Зайдя в то самое помещение, где я весьма эффективно почесал свой кулак о зубы ныне покойного Печкурова, я обнаружил не менее полусотни офицеров. Даже несколько опешил. Как-то их было слишком много, и сразу приходило на ум, что столь многолюдное собрание, да ещё и относительно ранним утром, явно неспроста.
— Господин Шабарин, от лица всех офицеров Черноморского флота я выражаю вам нашу признательность, что сочли нужным приехать на наше офицерское собрание. Вы не офицер, потому были не обязаны это делать, — сказал высокий, статный, я бы даже сказал, «породистый» капитан второго ранга.
Несмотря на то, что произнесенные офицером слова были внешне любезными, в них читалось если не презрение, то некая форма неуважения. Связано ли это с тем, что флотские презрительно относятся к тем, кто не служит на море, тем более, что даже и в сухопутной армии я не состою? Или же здесь что-то иное? Решили обвинить меня в преднамеренном убийстве их товарища? Это вполне возможно, так как только подобное собрание и может меня осудить.
Полицмейстер уже приходил, прочитал записки, составленные перед дуэлью, уточнил, как случилась смерть Печкурова, и скоро ушел, получив десять рублей. Так что осудить меня теперь можно только морально. Вместе с тем я не собирался поддаваться и на такой прессинг. Собрались они!..
— Господа, я, несомненно, польщён приглашением на столь достойное собрание. Но чем оно вызвано? — оглядывая присутствующих, спросил я.
В этот момент на лицах многих офицеров появилась недоумение. Они-то понимают, зачем собрались, считают, что и я должен знать это и не задавать уже лишних вопросов. Но мне нужен был их ответ, чтобы понять настроение, а в нём прочитать и намерение, с которым собрались офицеры.
— Мы сочли необходимым встретиться с вами, так как считаем, что вчера вечером вы вели себя неподобающе, когда ворвались в наше собрание, — сказал, под всеобщее безмолвное одобрение, всё тот же капитан второго ранга.

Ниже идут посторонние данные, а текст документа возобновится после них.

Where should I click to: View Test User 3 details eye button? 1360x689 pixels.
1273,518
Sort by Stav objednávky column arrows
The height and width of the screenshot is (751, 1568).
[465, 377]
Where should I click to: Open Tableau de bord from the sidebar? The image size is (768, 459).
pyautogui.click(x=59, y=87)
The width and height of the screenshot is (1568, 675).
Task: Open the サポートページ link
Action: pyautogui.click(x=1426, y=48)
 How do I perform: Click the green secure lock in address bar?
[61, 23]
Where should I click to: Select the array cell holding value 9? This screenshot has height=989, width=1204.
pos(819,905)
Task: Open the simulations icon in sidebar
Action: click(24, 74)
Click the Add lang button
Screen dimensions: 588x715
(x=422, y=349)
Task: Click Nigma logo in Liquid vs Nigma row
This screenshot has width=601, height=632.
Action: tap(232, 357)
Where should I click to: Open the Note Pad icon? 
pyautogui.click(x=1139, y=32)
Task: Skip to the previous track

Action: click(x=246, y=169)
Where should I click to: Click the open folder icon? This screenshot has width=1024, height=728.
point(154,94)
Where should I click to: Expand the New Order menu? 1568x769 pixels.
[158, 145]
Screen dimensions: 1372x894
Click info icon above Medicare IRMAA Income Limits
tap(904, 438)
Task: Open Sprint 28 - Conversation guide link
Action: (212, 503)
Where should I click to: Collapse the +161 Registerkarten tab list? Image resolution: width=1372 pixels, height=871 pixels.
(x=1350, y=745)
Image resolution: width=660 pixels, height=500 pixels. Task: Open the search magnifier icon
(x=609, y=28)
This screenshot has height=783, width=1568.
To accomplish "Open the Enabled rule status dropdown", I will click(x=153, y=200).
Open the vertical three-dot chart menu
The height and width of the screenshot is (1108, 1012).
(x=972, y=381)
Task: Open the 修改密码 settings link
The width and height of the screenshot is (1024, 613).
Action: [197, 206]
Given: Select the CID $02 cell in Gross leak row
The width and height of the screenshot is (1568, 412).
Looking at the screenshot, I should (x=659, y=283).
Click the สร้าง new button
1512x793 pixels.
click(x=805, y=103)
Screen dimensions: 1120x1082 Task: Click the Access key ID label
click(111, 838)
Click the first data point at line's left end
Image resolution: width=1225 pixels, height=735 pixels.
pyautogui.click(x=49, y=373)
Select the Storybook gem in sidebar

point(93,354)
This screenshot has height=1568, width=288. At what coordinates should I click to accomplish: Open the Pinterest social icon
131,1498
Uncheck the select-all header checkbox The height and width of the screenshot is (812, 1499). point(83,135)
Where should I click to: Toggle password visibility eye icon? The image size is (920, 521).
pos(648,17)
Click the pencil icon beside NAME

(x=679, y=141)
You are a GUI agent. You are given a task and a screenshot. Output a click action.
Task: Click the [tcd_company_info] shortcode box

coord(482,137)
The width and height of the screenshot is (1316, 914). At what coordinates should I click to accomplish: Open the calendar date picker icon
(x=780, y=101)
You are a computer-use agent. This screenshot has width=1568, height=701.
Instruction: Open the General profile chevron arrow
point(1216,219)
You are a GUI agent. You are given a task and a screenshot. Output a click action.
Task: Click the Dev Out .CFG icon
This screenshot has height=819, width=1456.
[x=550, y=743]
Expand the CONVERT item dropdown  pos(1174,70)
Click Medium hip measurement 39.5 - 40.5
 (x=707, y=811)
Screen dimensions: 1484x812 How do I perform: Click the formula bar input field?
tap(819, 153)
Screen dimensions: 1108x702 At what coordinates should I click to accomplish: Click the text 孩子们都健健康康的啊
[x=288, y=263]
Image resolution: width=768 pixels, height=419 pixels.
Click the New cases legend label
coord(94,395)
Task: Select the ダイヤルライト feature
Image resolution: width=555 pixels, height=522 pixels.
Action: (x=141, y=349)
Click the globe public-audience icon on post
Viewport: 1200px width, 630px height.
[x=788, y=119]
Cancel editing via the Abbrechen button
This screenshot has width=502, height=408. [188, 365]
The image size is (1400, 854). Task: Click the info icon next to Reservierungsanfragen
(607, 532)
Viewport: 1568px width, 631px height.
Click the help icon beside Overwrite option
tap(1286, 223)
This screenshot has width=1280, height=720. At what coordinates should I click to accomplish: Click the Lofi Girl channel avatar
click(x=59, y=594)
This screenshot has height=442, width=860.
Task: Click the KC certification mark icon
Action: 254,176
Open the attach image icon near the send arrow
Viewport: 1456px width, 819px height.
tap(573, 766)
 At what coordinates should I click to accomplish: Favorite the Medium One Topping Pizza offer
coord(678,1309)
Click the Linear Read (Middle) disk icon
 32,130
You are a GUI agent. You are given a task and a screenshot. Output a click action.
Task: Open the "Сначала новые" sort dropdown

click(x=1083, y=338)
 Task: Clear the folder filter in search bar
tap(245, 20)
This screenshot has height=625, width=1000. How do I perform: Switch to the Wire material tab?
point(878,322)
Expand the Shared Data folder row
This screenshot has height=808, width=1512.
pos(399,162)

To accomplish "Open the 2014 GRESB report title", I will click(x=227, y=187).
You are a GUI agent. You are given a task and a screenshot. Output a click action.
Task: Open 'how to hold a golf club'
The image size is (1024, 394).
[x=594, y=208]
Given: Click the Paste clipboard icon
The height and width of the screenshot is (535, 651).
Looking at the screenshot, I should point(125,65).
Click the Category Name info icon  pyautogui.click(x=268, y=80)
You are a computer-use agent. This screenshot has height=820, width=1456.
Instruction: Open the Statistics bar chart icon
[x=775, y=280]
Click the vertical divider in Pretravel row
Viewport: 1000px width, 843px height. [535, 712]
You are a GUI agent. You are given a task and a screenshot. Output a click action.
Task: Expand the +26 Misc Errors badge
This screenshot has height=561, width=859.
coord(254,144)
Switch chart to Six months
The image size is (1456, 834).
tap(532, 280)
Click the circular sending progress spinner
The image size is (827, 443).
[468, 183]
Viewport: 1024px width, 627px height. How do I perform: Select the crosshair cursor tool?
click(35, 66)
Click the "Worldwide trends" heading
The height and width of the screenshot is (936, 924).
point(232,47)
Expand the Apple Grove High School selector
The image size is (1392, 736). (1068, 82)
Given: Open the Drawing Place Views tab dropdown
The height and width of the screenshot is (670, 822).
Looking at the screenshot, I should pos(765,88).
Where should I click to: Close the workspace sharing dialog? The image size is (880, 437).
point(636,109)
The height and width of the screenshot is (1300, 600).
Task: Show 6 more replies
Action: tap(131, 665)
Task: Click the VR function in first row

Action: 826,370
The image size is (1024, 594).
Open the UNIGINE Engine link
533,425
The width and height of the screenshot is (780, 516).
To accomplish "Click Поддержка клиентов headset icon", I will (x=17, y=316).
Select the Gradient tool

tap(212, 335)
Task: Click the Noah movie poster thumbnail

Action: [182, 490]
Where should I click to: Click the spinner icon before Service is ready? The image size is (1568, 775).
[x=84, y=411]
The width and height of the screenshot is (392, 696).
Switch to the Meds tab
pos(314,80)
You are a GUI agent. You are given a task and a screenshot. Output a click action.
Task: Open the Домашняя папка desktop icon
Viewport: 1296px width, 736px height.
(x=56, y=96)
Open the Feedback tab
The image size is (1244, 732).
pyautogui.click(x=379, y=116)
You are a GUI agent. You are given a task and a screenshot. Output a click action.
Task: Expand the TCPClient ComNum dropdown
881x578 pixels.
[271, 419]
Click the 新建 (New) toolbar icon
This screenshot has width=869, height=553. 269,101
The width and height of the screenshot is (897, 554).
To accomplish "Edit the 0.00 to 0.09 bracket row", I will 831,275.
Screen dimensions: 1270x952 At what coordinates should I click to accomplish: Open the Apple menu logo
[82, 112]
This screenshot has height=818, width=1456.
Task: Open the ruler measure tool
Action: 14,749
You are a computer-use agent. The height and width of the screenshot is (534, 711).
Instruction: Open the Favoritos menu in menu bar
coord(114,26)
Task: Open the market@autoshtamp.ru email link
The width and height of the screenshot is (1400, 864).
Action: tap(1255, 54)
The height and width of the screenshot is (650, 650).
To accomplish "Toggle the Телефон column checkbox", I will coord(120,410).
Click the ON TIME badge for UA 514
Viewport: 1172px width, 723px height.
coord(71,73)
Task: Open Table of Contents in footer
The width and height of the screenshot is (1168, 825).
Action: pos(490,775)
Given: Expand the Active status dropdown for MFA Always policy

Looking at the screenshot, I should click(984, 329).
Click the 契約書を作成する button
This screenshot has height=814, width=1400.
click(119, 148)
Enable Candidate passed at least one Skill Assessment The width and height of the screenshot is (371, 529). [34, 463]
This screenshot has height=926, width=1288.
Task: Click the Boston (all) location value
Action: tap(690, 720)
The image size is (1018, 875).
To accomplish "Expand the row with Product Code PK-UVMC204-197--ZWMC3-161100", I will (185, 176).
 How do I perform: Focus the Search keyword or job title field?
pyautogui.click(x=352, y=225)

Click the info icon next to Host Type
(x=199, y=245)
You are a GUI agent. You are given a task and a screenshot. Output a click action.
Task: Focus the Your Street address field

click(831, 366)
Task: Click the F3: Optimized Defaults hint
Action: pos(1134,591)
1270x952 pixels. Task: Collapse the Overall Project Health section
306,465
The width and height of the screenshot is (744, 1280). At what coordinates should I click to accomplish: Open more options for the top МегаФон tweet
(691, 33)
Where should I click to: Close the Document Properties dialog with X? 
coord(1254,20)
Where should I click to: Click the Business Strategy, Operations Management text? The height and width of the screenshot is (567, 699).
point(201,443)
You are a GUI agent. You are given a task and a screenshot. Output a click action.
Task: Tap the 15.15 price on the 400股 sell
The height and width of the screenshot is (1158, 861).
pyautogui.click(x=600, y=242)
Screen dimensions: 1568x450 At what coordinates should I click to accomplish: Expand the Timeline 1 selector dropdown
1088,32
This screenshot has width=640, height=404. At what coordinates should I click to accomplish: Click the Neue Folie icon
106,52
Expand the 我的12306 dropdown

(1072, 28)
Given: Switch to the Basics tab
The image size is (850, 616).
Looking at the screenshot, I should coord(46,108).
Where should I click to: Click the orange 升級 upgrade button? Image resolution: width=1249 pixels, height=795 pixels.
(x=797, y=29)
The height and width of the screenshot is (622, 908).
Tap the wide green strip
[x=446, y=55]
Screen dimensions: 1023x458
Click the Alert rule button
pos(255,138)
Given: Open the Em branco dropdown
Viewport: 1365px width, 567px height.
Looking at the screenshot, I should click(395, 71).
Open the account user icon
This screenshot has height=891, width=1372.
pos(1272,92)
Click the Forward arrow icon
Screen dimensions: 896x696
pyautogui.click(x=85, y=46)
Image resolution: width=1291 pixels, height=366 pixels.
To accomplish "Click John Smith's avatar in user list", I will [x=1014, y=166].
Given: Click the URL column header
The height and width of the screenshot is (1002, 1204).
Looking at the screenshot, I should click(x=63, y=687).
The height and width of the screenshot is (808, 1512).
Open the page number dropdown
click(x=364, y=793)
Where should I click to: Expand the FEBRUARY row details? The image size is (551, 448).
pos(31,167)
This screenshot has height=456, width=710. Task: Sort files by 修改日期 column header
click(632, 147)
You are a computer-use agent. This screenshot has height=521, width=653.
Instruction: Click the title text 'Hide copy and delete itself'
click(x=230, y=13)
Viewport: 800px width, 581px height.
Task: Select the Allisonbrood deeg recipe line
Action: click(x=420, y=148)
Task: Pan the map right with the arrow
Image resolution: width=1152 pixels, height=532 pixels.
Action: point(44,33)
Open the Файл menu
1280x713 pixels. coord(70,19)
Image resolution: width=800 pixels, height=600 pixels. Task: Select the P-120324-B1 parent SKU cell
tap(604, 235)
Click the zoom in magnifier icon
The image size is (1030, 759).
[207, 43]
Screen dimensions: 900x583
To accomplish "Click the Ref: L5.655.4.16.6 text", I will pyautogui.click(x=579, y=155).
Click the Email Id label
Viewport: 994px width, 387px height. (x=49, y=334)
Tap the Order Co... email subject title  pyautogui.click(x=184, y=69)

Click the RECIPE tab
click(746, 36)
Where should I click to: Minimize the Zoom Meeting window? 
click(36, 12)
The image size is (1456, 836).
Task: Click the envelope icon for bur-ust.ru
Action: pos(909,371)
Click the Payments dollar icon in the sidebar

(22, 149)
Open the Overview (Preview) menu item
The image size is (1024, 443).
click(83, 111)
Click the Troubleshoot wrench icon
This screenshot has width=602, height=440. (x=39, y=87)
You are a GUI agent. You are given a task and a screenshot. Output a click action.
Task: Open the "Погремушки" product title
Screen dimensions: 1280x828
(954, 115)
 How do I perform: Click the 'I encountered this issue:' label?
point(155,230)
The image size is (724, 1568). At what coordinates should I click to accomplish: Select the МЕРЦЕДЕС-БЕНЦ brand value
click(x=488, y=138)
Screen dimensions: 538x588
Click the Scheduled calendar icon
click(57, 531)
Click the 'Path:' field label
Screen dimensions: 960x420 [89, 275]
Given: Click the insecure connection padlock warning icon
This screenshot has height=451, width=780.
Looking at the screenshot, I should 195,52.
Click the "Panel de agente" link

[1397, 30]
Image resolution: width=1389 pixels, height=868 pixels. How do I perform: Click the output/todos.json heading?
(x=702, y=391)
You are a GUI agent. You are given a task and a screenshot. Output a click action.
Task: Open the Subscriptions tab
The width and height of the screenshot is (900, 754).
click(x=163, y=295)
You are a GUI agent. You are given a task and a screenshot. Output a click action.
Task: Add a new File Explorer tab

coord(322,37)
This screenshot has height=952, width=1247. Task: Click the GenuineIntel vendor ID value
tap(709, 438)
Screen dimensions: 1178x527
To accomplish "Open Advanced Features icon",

Уже неплохо, если мне хотят предъявить только за вчерашний скандал с мордобоем. Однако я посчитал, что время для извинений не пришло.
— Моё поведение касалось вопросов чести, — решительно сказал я.
— Вы вели себя, как бретер, — последовало обвинение от капитана 2-го ранга. — Вы добивались вызова на дуэль недостойным образом!
А вот это было серьёзнейшим обвинением. По сути, сейчас я мог вызвать на дуэль уже этого человека. Но я не Д’Артаньян, чтобы принимать по нескольку вызовов в день. И дуэли с офицерами не принесут прибытка ни в чем: ни для меня лично, ни для страны. А Печкурова я пристрелил, чтобы ускорить свою свадьбу, которая не могла состояться, пока я не защитил бы честь и достоинство своей будущей жены. Уж коли я из её же уст узнал о той ситуации с Печкуровым, то был вынужден действовать, причем быстро и решительно.
Да, я убил человека! Но со мной не разговаривали бы, не принимали всерьез, если бы я прощал такие обиды. А почему сразу наглухо, если можно было бы только ранить? Да потому, что сам жить хочу, а этот морячок — явно отмороженный, если такое себе позволяет. Если бы я ранил Печкурова, то он потребовал бы подойти к барьеру — и застрелил бы меня в упор. Ведь с его стороны условленным исходом была невозможность продолжать дуэль. Произвести же такой выстрел, чтобы ранить, но при этом «выключить» человека, крайне сложно, особенно имеющимся оружием. Да и разве на том успокоилась бы его буйная голова? Нет, и после Печкуров стал бы мне мстить. Не нужно было глубоко изучать психологический портрет подлеца, чтобы понять: самое важное для него — это репутация перед своими же. И я уже ударил по ней. Так что стреляться с Печкуровым еще раз я не собирался, а шел его убивать.